Cast and voices
- Hosted by: Farron Cousins; Mike Papantonio; Sam Seder; Jerrod Zisser;

Music
- Opening theme: "Ring of Fire" by Social Distortion

Publication
- Original release: May 1, 2004
- Provider: Air America (2004–2010)

Related
- Website: trofire.com

= Ring of Fire (radio program) =

Ring of Fire is a progressive American podcast currently hosted by Josh Gay. The show was formerly a talk radio program hosted by Mike Papantonio and Sam Seder. The show focuses on:

"exposing Wall Street thugs, environmental criminality, corporate media failure and political backstories rarely found in the mainstream media". The show has been on the air since 2004, first as a radio program and then moving to a podcast-only format.

J Michael Papantonio is an attorney specializing in mass torts, litigation and is senior partner at the Levin Papantonio Law Firm. Seder is an actor, comedian, director and political commentator who hosts The Majority Report. In 2013, Ring of Fire expanded into a television program airing weeknights on venues such as Free Speech TV, that was hosted by Papantonio and Cousins. In 2025, Farron Cousins announced that he will be leaving the Ring of Fire network. In 2026, Josh Gay was announced as the new full time host.

==Production==
Producer – Scott Millican
Ring of Fire airs Saturdays from 3 p.m. – 6 p.m. ET. Papantonio does the show from the Pensacola studio while Seder's studio is near The New York Times Building in New York City. The program's theme song, "Ring of Fire," originally by Johnny Cash, is performed by Social Distortion.

==History==
Facility space was allocated in December 2003 and Ring of Fire aired its first broadcast on May 1, 2004, on the newly founded Air America radio network. It remained there until the network closed almost six years later. Dial Global then picked up the program and has syndicated it since.

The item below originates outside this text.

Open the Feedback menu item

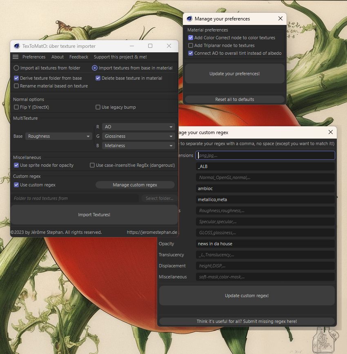point(79,57)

The radio program was featured in the 2006 documentary film Jesus Camp.

The original cohost for Ring of Fire, along with Mike Papantonio, was Robert F. Kennedy Jr., when the show started on Air America Radio in 2004. Kennedy continued to be one of the expanding number of hosts on Ring of Fire until the COVID-19 pandemic spread around the world in 2020, when his outspoken anti-vaccine views put him at odds with the other hosts and most listeners, leading to his departure.

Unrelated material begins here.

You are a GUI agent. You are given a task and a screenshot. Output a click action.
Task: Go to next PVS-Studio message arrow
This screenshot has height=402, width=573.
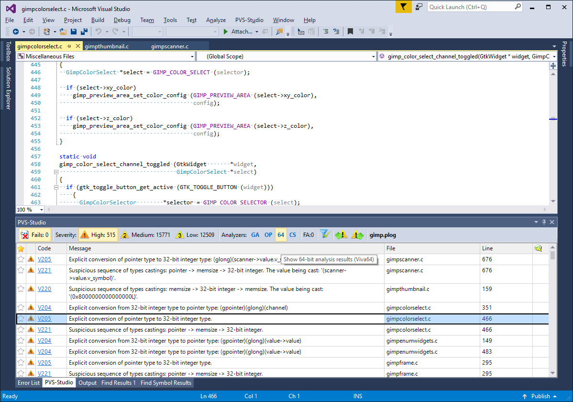tap(357, 235)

David Bender, who hosted another Air America program, Politically Direct, first appeared on the show when Air America 2.0 was launched in May 2007. Bender returned to the program as a full-time host after the network closed down, but announced on December 11, 2010, that he was again stepping away from the program; Seder announced on The Majority Report podcast December 17, 2010, that he would be Bender's replacement.

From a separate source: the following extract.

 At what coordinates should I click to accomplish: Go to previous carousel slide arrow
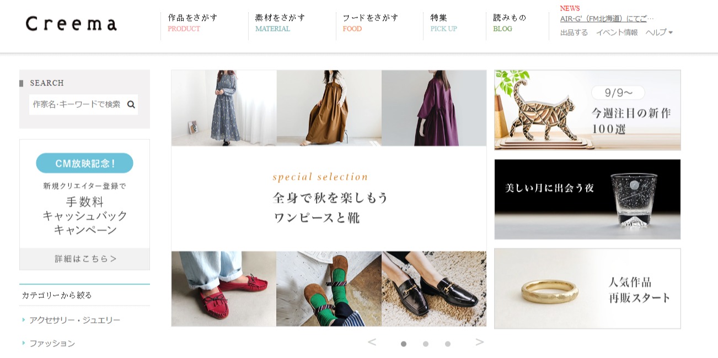pos(372,342)
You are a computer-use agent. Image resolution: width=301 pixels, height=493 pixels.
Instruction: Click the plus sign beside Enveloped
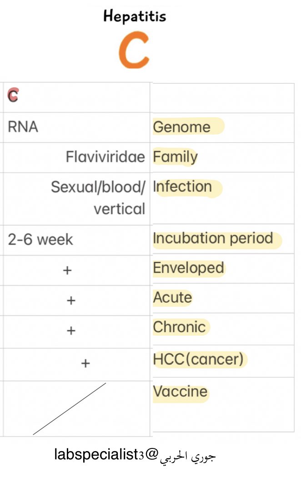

==The Ring of Fire Network==
In 2015, the show became officially known as The Ring of Fire Network, and began focusing heavily on progressive political content. Numerous hosts now appear on the show, including Papantonio, Thom Hartmann, Abby Martin, Laura Flanders, Sam Seder, David Pakman, Lee Camp, and Mike Malloy. Many of the network's personalities are also veteran personalities for other networks, including Free Speech TV, RT and TeleSUR. Also in 2015, the show began a separate site called Drug Safety News for the "specific purpose of highlighting political maneuvers the pharmaceutical industry is taking to influence government decisions, and to expose the dangers and lack of effectiveness of many of the products the industry is marketing."